• One of the biggest threats to pastoralists is their vulnerability to climate shocks
• Kenya hosts 470,000 refugees and asylum seekers from Somalia, South Sudan, DRC and Ethiopia
Kenya is one of the Horn of African countries without guaranteed food security.
Already, 2.6 million Kenyans are food insecure and experts warn that the situation could get worse.
Yesterday, the National Drought Management Authority acknowledged the challenge during this year's Intergovernmental Authority on Development(Igad) resilience share meeting.
NDMA is mandated to establish mechanisms which ensure that drought does not result in emergencies and that the impacts of climate change are sufficiently mitigated.
Its director of technical services, Orre Sunya, said vulnerability to climate shocks remained one of the biggest threats to pastoralists.

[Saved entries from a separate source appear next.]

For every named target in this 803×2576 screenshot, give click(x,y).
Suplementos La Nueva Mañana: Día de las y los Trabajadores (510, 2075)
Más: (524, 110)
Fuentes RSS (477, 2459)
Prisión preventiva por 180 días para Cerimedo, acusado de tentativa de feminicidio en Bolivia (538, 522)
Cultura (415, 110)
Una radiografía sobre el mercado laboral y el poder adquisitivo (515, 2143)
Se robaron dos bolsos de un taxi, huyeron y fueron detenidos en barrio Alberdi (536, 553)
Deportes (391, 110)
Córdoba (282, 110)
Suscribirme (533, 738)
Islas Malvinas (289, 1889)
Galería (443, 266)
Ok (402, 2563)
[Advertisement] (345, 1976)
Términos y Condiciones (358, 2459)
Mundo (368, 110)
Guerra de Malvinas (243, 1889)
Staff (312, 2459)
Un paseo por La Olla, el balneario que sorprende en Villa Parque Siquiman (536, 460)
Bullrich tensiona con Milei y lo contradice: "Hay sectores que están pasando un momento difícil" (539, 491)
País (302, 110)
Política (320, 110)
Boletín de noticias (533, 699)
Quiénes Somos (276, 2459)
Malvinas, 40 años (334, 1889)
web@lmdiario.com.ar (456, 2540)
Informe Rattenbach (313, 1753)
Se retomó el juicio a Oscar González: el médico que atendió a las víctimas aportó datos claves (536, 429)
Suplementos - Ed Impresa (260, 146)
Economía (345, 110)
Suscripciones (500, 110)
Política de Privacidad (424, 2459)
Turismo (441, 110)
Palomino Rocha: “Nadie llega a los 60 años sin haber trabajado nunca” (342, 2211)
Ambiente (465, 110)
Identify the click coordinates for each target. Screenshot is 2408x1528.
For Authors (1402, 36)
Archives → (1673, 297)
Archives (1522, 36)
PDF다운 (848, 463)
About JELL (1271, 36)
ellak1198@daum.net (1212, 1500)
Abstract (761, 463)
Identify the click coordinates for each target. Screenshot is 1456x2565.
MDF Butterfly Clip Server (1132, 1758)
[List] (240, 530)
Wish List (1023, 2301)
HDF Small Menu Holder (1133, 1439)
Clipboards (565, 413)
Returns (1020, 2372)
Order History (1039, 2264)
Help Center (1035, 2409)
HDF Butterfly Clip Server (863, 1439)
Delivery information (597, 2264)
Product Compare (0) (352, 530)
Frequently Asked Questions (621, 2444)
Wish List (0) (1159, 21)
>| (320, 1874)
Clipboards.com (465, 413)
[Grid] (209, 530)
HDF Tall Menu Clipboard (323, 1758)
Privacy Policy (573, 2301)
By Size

"Some 600,000 are malnourished," Sunya said.
Sunya, who represented James Oduor, said the country and donors had put mitigating systems in place.
"The impact of malnutrition in development is known," he said in reference to the malnourished.
The talks were attended by Djibouti, Ethiopia, Eritrea, Kenya, Somalia, Sudan, South Sudan and Uganda.
Kenya hosts over 470,000 refugees and asylum seekers, 257,000 of them from Somalia, 115,000 from South Sudan, 41,000 from the DRC and 28,000 from Ethiopia.
Forty-four per cent lives in the Dadaab refugee camp, Garissa, and 40 per cent in Kakuma camp, Turkana.
Access to basic necessities including food, shelter, water and sanitation in camps is often precarious. The refugees depend on humanitarian food assistance.
Pastoralists move to other countries in search of water and pasture, often leading to conflicts.
The worst affected counties are Baringo, Garissa, Isiolo, Marsabit, Tana River, Turkana and Wajir.
Famine Early Warning Systems Network has predicted worsening drought, severe hunger and crop failures of up to 30 per cent in parts of the region in the coming months.
Families will be unable to cope due to deteriorating conditions.
Igad's drought resilience and sustainable livelihoods project monitoring and evaluation expert Hillary Ng'eno said several projects in arid and semi-arid areas had been rolled out.
They include a Sh5.4 billion project funded jointly by government and African Development Fund. It targets Turkana, West Pokot, Baringo, Samburu, Isiolo and Marsabit.
"We have built 112 water structures and we currently have two irrigation schemes-one in Marsabit for fodder and another one in Baringo for horticulture," Ng'eno said.
The projects have reduced conflicts, he said.